Basins of attraction do not require an energy function
Explicit energy landscapes are restrictive. An important step was recognising that basins of attraction can be defined through conditional likelihood instead, with couplings inferred directly from data via pseudo-likelihood. In D'Amico et al. 2025 we showed that removing the energy constraints from the learning process allows to learn associative memories with a generalization phase even on real data. More importantly, abandoning energy opened up the application of the memorization-to-generalization to state-of-the-art generative architectures.

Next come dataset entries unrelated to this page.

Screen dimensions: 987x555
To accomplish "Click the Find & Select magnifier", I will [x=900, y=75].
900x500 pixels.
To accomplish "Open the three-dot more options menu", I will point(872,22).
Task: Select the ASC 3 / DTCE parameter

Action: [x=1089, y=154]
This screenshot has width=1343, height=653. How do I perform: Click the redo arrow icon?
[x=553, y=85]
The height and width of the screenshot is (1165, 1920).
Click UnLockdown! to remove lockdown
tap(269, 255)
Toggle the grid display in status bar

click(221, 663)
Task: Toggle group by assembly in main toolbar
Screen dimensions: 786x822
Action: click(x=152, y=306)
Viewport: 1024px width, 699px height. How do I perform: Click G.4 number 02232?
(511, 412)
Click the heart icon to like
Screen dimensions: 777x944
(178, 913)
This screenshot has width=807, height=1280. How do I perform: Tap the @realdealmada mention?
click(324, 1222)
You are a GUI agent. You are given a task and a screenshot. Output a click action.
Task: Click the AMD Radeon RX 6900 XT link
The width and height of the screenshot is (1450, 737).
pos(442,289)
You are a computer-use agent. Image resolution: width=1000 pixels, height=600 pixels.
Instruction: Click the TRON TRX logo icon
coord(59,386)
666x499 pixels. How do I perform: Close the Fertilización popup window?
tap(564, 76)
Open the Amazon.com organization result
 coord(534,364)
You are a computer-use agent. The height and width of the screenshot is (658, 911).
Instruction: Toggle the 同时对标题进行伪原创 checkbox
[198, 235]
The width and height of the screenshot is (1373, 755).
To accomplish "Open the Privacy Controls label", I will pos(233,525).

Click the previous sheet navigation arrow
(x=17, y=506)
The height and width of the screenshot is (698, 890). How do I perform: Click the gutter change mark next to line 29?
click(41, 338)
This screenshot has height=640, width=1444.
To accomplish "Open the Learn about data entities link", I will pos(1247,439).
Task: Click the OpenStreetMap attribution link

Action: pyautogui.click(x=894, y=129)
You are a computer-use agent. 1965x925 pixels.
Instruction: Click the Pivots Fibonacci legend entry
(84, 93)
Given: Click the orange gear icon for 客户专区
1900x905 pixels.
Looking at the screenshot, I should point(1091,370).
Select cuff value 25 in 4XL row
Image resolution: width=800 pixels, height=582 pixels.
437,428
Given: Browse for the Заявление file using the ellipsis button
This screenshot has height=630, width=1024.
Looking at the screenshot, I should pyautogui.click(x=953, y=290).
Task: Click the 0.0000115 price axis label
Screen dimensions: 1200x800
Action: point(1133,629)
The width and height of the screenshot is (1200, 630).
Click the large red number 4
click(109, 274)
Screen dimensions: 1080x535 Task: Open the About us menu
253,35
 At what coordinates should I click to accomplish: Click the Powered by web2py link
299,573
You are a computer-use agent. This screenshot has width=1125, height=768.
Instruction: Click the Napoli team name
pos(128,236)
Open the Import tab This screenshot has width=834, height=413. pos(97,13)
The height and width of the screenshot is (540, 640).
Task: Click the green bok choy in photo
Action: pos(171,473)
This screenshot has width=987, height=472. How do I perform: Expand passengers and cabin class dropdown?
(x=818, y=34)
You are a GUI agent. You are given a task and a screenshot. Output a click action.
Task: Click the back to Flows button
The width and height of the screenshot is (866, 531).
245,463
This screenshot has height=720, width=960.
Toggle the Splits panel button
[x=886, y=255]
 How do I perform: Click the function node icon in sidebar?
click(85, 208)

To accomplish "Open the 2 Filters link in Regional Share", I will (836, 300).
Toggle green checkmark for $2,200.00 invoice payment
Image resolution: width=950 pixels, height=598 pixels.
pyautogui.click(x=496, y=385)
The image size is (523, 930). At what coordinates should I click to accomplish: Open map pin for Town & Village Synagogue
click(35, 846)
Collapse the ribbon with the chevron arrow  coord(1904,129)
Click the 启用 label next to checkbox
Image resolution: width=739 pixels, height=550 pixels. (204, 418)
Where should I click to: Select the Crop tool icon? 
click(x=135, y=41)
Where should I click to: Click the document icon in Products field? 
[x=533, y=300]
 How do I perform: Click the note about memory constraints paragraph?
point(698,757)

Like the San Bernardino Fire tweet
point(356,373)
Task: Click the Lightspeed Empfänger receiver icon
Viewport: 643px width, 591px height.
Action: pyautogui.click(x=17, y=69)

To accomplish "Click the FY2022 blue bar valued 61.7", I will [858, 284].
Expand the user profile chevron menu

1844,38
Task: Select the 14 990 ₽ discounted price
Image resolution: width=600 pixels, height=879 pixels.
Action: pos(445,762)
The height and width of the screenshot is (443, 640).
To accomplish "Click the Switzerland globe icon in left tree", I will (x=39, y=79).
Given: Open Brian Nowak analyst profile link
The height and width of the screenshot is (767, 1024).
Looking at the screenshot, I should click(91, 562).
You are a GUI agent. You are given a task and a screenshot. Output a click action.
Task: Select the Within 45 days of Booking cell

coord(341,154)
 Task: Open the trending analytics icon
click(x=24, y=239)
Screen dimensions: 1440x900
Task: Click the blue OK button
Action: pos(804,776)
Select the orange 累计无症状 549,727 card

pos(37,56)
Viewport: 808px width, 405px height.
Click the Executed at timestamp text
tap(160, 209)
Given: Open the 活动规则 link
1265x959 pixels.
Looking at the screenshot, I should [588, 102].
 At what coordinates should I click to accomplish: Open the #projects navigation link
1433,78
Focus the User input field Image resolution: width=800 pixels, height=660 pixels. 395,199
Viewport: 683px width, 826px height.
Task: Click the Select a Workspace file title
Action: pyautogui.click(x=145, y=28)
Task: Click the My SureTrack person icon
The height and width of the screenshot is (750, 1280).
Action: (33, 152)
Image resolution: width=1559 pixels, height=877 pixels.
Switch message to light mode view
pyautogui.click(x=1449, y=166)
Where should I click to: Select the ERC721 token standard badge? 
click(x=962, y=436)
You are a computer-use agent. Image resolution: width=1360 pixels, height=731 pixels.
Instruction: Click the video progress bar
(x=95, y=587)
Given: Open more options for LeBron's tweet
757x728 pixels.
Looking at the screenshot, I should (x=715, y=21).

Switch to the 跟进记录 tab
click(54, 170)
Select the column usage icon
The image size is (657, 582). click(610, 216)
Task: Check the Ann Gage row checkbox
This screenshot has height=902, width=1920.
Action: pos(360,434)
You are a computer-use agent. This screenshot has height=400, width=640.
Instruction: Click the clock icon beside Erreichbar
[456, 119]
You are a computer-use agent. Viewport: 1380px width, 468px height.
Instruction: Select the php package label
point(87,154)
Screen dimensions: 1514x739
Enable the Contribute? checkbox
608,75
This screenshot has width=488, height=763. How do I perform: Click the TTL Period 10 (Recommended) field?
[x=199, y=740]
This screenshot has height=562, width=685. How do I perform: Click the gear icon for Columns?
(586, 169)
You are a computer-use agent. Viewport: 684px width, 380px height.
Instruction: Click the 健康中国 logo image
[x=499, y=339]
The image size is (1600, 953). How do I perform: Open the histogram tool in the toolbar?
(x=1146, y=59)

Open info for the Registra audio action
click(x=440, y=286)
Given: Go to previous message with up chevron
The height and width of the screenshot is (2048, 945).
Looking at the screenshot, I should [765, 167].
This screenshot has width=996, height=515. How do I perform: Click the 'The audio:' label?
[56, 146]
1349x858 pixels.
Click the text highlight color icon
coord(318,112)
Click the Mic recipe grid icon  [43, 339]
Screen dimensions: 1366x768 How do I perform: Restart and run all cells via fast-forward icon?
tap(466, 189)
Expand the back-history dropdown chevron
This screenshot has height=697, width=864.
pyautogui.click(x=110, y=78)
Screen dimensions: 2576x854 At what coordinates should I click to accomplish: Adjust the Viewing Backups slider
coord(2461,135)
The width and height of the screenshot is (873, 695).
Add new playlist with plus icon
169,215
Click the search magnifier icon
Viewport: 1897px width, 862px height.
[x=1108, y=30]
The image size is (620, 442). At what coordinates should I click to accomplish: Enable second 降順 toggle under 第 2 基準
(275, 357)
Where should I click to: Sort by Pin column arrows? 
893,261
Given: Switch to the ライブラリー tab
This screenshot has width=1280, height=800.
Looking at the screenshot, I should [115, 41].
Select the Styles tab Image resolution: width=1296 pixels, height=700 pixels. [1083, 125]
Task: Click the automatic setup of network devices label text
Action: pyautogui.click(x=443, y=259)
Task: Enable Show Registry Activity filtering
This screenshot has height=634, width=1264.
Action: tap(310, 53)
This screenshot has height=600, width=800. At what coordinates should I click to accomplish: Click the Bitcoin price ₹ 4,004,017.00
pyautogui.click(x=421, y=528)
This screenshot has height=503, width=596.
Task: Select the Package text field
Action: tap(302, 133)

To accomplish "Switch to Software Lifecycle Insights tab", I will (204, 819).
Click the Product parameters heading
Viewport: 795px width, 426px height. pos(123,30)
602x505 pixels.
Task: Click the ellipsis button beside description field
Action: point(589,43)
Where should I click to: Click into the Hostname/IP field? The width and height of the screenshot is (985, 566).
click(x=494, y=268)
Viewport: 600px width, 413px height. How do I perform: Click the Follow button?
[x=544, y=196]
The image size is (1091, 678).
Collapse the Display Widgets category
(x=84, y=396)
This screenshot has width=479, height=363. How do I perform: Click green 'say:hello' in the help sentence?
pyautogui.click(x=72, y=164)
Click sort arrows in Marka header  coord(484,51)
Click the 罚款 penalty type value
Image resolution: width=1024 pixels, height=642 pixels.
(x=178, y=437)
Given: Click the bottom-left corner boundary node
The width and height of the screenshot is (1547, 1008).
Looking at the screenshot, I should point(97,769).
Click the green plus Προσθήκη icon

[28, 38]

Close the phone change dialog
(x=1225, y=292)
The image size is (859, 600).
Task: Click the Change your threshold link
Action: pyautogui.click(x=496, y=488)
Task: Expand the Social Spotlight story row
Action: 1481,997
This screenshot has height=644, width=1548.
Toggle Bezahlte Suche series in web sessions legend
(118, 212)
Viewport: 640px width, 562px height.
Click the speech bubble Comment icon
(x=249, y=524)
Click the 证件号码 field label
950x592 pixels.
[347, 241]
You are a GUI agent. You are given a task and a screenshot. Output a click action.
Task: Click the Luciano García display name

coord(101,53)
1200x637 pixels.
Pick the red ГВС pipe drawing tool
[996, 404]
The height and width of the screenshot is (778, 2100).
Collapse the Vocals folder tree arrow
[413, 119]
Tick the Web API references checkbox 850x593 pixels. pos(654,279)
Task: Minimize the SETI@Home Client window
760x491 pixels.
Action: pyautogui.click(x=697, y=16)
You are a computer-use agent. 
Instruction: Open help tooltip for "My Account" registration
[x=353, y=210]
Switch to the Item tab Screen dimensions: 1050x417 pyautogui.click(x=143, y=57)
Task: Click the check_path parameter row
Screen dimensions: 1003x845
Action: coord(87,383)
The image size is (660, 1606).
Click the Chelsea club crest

Language diffusion models are creative associative memories
In Pham et. al 2026, we interpreted discrete diffusion language models as associative memories whose basins are formed by conditional likelihood maximization. The same memorization-to-generalization transition reappears: as data grows, basins around training examples contract while basins around unseen examples expand, until the two coincide. Surprisingly, the diffusion model starts generating good samples around at the memorization-to-generalization transition, suggesting a quantitative and geometric definition for this class of models.
What's next?
The results so far concern non-autoregressive models, where the uniform diffusion process makes the associative memory structure more evident. The natural next step — autoregressive transformers — brings a qualitatively different set of conceptual difficulties.
Another central open question is whether the memorization-to-generalization transition survives in this setting and whether its critical threshold can be predicted analytically. To approach this task, we are developing extensions of classical physics of learning arguments to vector-spin variables, to model the interactions between tokens in their embedding space (Nicoletti et al. 2025).